TEXT EXTRACT ::
Fruit byproducts generally present high moisture content, which makes them perishable. One way to facilitate their subsequent use is to dry them. In the drying process, water is removed using heat, reducing the water activity of the product and increasing its shelf life [9]. Attributes such as color and phenolic compounds can sometimes be altered after drying. Color is considered an important quality attribute to the consumers, and due to the antioxidant capacity of phenolic compounds present in fruits, they have been associated with benefits to human nutrition [10, 11].

Brazilian fruit production is quite diverse but few species are widely commercialized. There are many species still unknown that have great potential for exploitation. Many species have even aroused the domestic and foreign interest [12, 13]. Uvaia (Eugenia pyriformis) is a native fruit from the Myrtaceae family that has great potential to be exploited economically and technologically and is currently found in Brazil from the state of São Paulo to Rio Grande do Sul. The fruit is yellow or orange in color, 1.4–4 cm in length with a diameter of approximately 3 cm, pH of approximately 2.8, and acidity of 1.53–3.98% [11, 14].

(Item position entries)
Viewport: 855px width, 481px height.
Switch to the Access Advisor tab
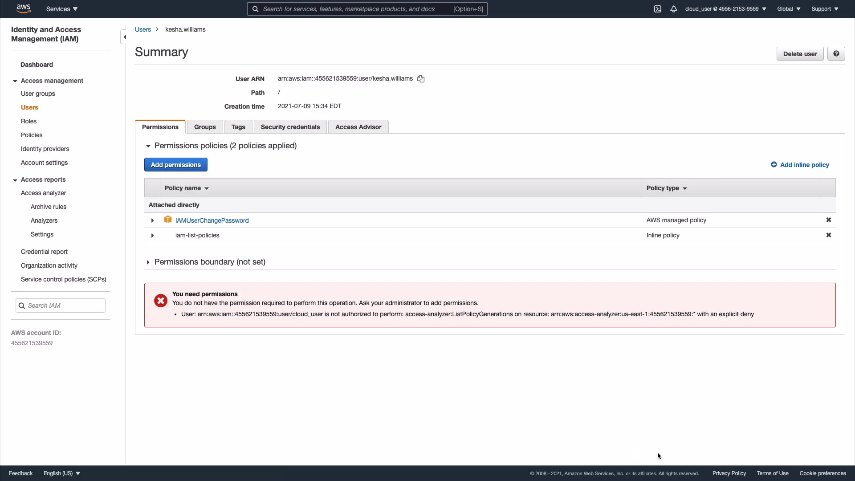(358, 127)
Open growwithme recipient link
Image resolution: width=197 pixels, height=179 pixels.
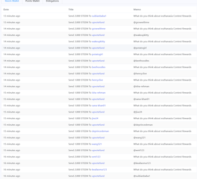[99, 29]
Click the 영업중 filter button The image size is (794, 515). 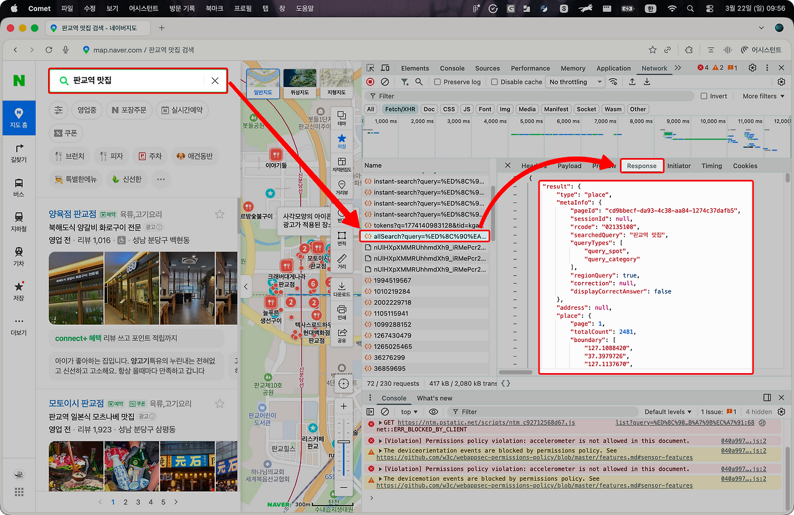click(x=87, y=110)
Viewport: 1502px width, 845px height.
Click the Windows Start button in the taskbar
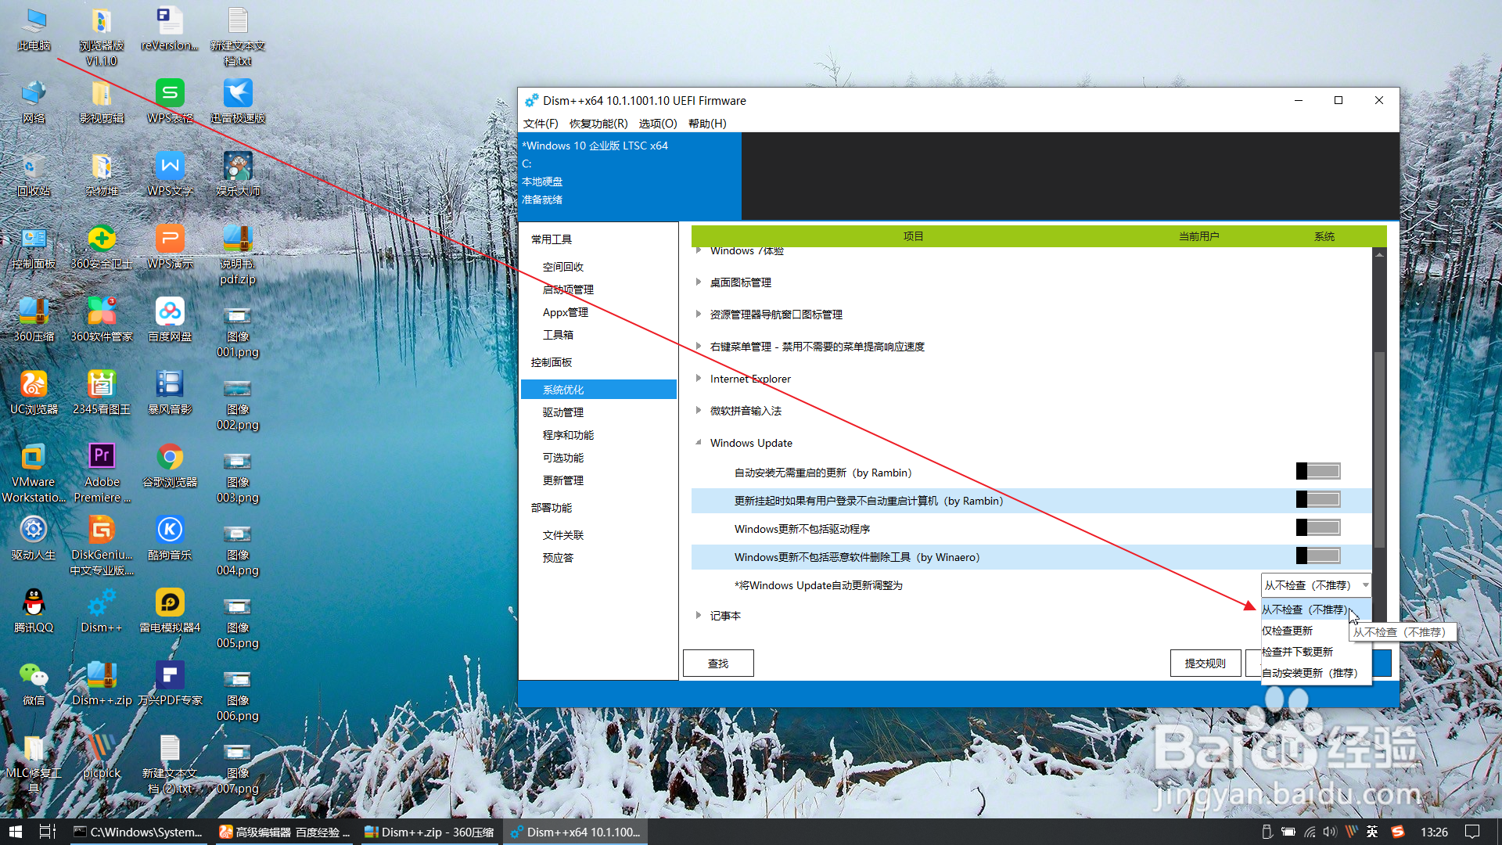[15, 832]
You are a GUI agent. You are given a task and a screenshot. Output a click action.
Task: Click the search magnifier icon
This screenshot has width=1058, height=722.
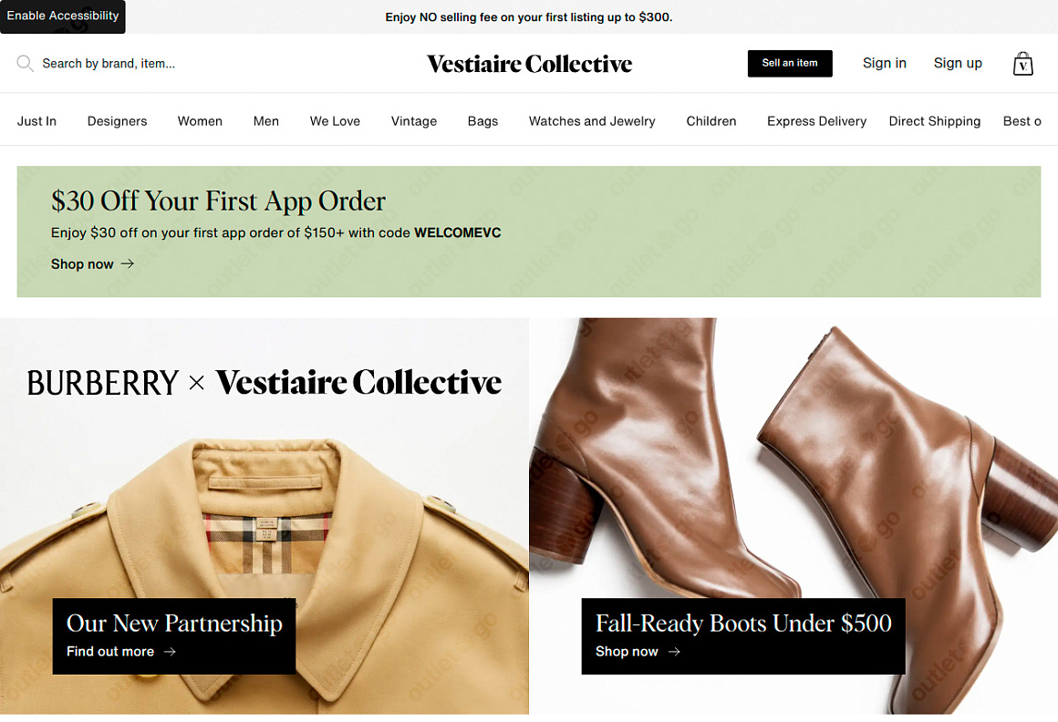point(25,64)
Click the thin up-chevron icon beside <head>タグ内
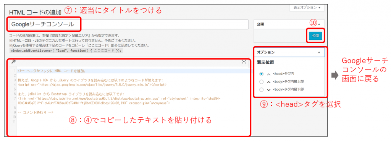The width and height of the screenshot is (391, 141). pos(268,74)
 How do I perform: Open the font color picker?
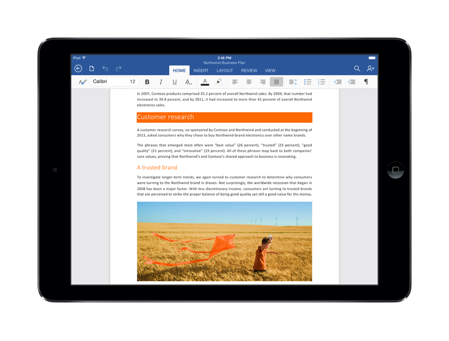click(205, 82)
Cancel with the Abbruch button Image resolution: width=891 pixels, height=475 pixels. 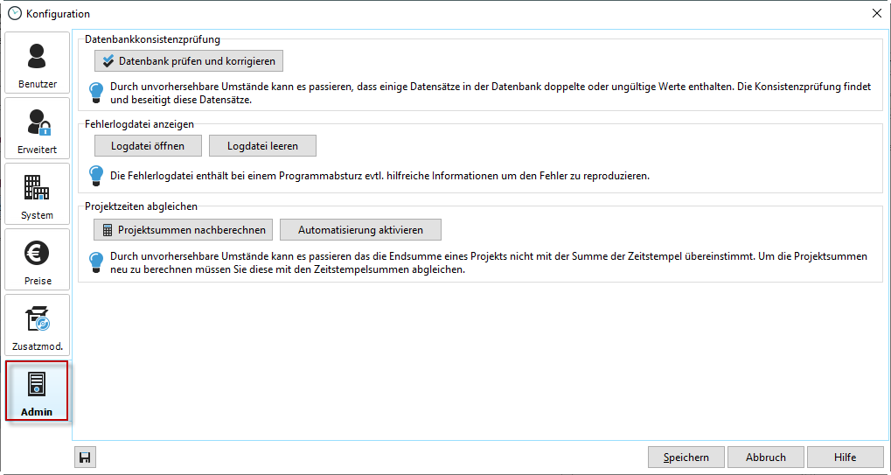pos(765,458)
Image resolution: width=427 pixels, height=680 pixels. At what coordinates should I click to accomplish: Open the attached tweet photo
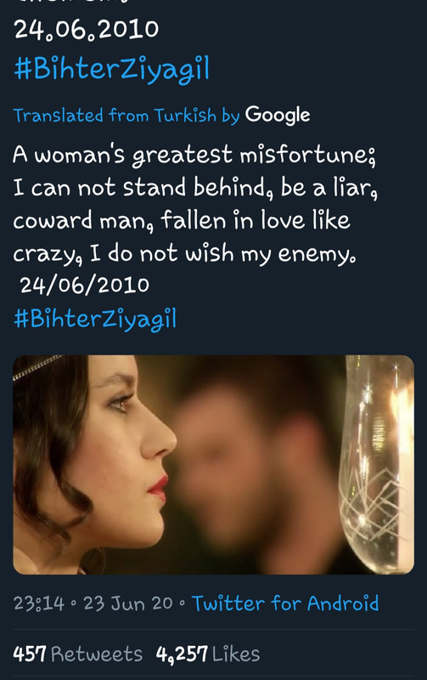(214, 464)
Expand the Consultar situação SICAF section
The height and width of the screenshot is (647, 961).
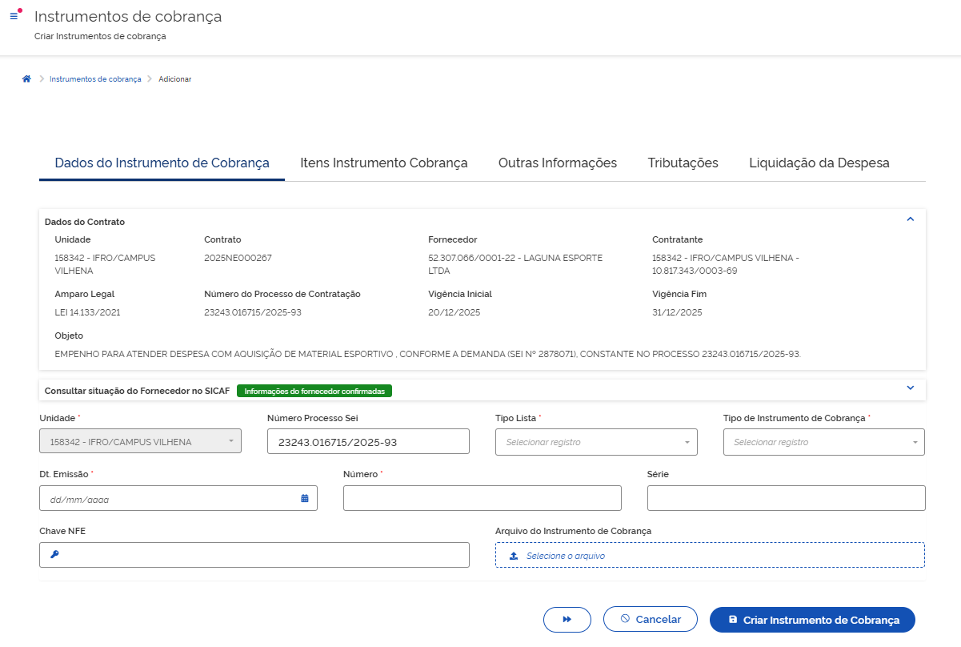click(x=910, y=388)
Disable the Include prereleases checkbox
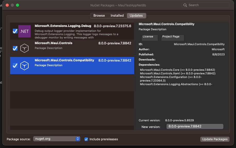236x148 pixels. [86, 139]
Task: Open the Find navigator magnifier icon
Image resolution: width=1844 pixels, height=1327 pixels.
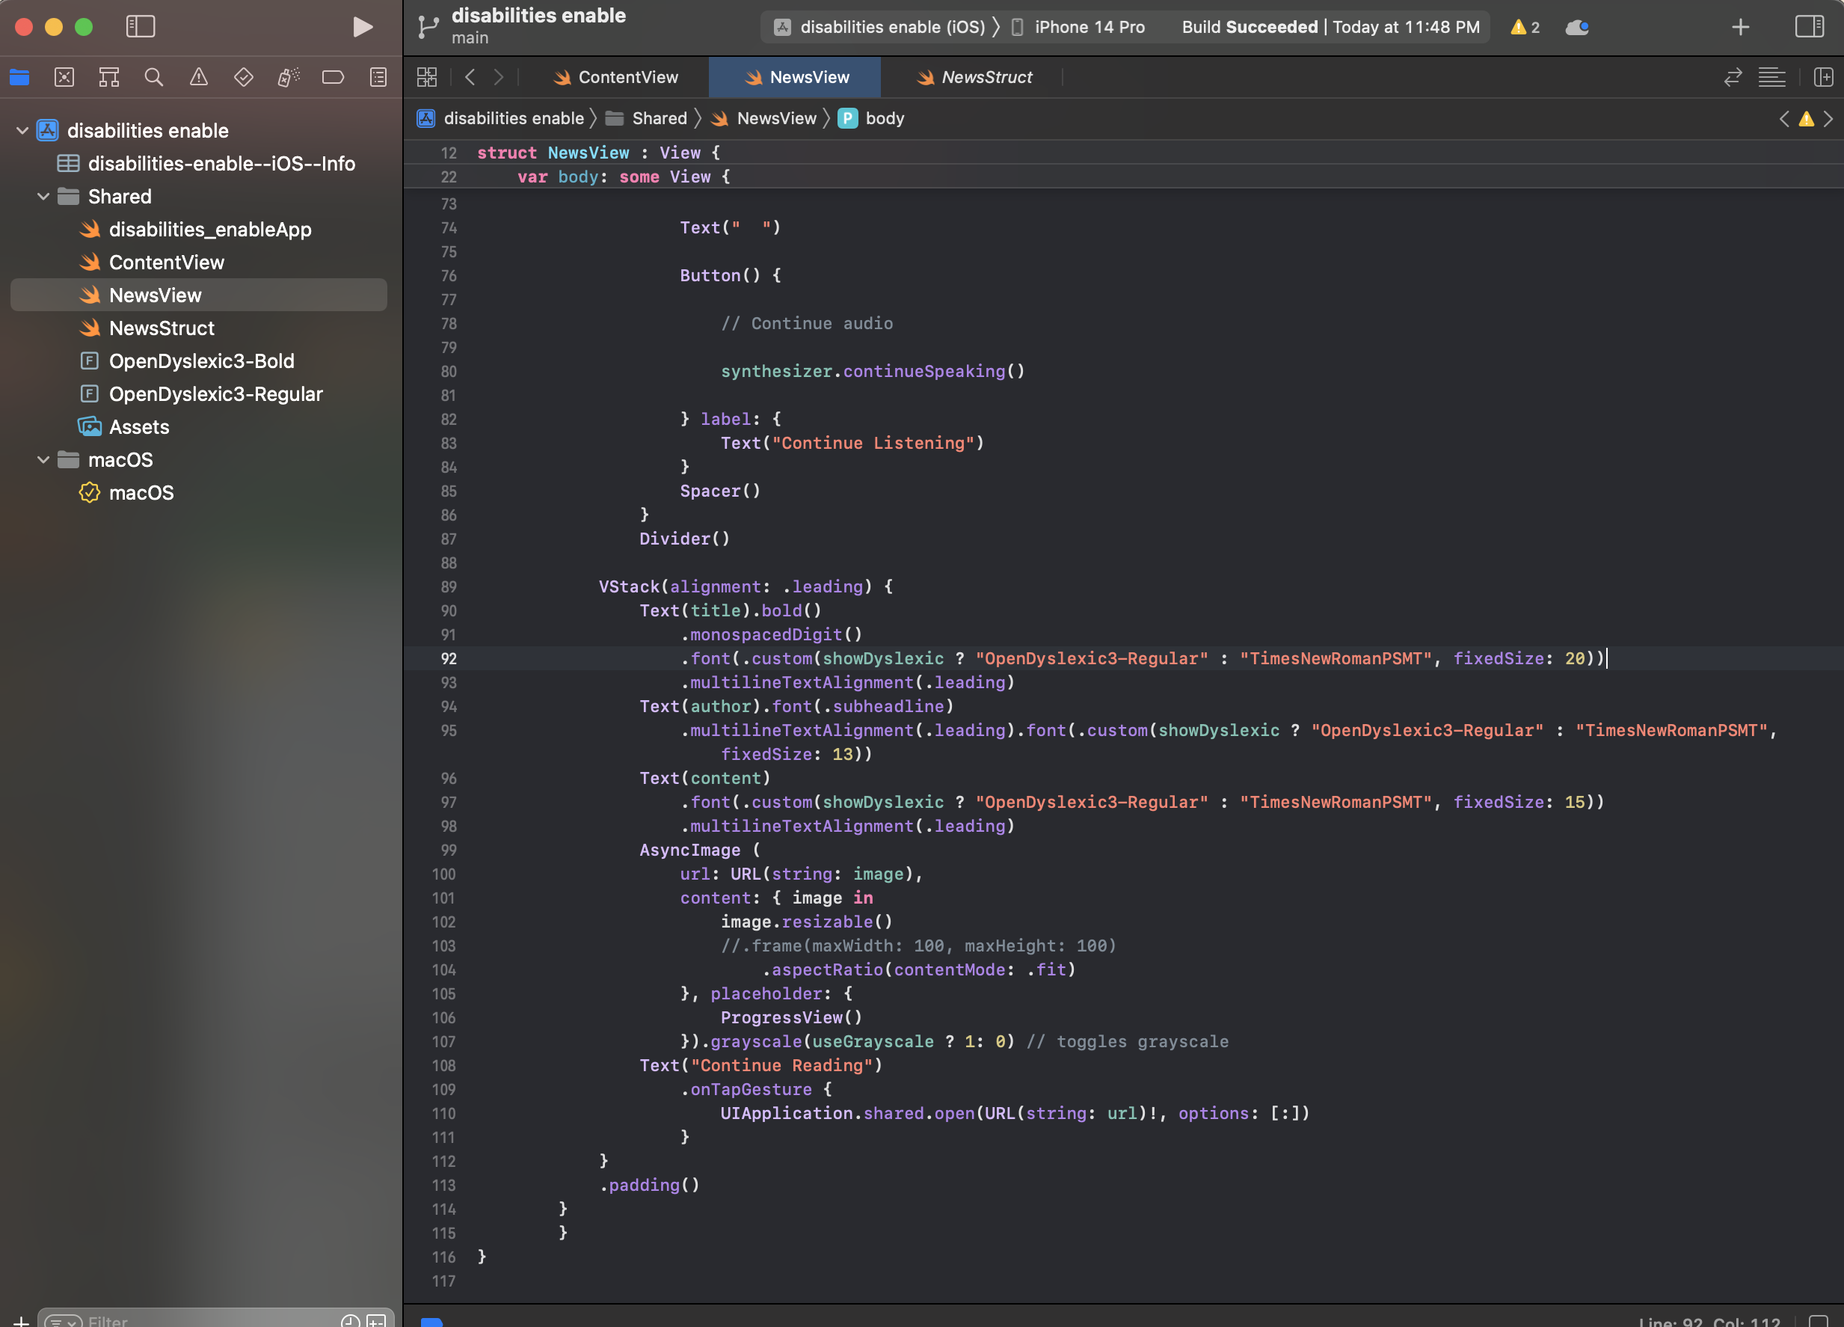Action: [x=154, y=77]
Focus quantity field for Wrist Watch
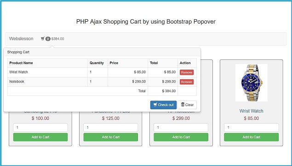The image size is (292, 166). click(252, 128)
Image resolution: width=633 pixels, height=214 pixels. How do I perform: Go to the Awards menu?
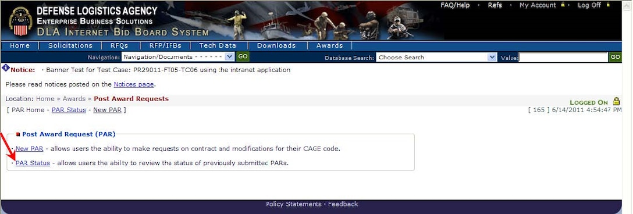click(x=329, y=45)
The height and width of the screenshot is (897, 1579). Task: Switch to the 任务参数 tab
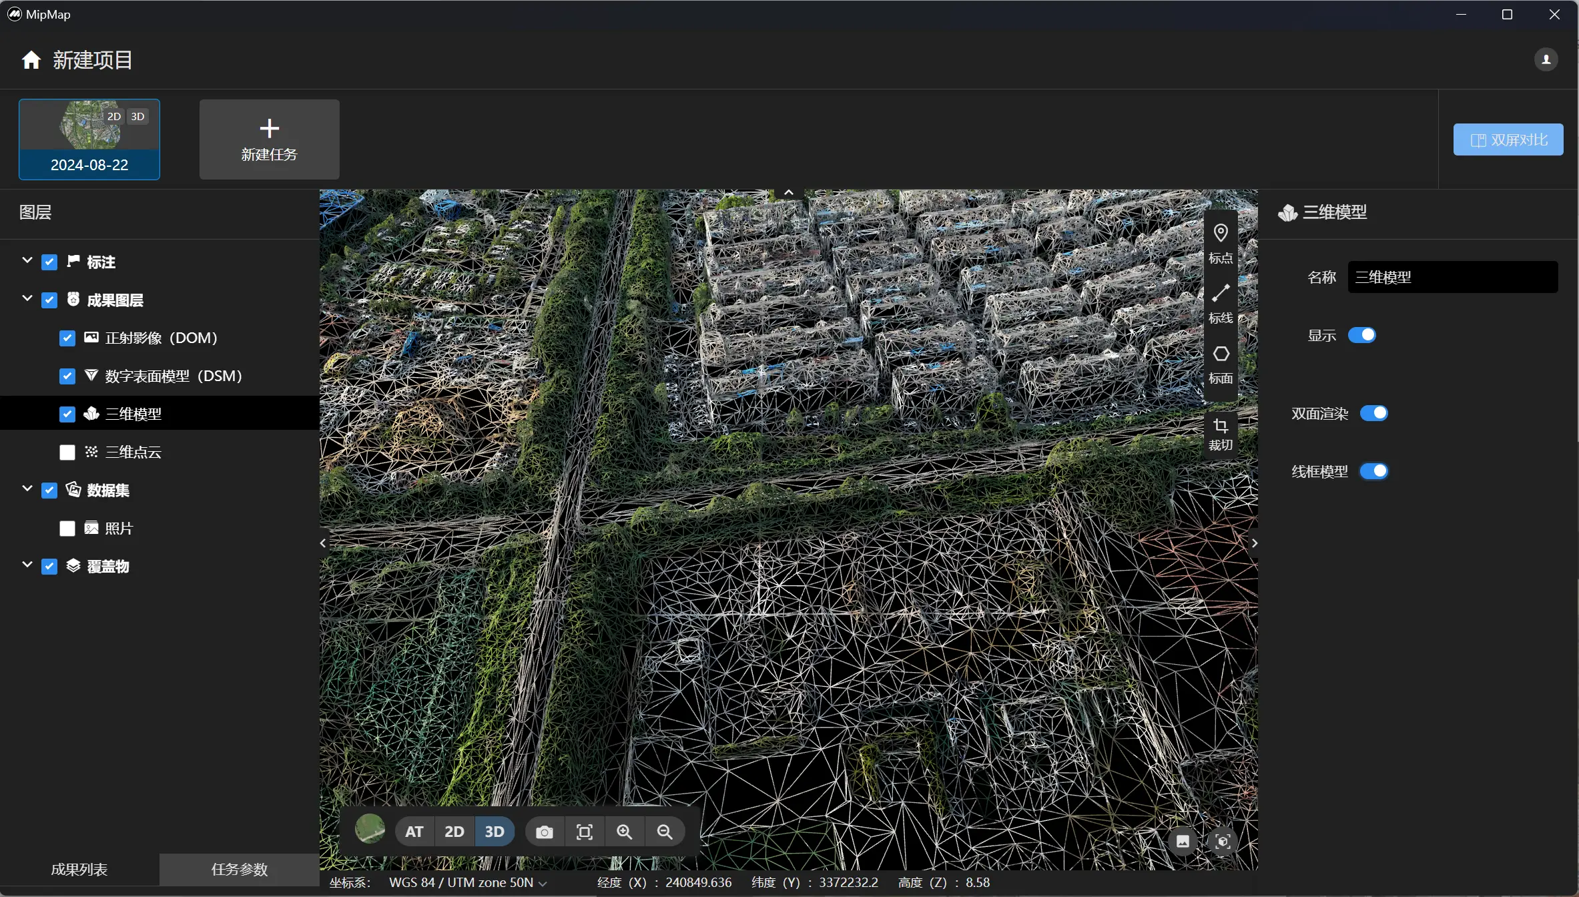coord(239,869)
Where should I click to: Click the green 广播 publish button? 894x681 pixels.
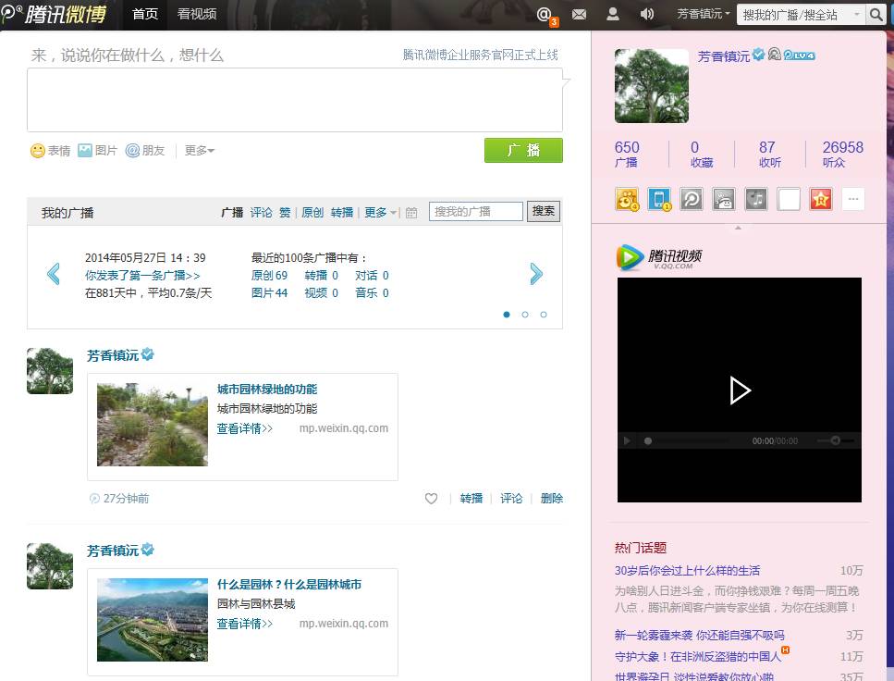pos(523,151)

TASK LIST ::
- 1) In the text on fruit byproducts and uvaia, the sentence beginning "The fruit is yellow or orange in color" describes the uvaia fruit. List each feature that sentence gives, with its value.
- 2) Write a continuation of the text on fruit byproducts and uvaia, picking up after its last sentence.
The item position entries stand apart from the text on fruit byproducts and uvaia.

ANSWERS TO EACH TASK ::
- 1)
- Color: yellow or orange
- Length: 1.4–4 cm
- Diameter: approximately 3 cm
- pH: approximately 2.8
- Acidity: 1.53–3.98%

- 2)
No studies on the drying of uvaia solid waste have been reported. Thus, the objective of this work was to study mathematical modeling of the drying moisture data and quality parameters of uvaia byproduct dried in a conventional oven, under different conditions, for future application in the food industry.

Materials and methods

Materials

Uvaia byproduct sample was obtained from a native fruit producer, located in the city of Paraibuna (23° 27′53.94′′ South, 45º 42′31.88′′ West), in the state of São Paulo, Brazil, in October (2013). The byproduct was obtained after fresh fruit pulp processing, which was conducted using a pulper with nylon scraper blades (MS25 No. 56,032 model, Tortugan, Atibaia, Brazil). The byproduct comprised peels, bagasse, and seeds. The samples were stored at −18 °C until used. This study did not involve any experimentation with human or animal subjects performed by any of the authors.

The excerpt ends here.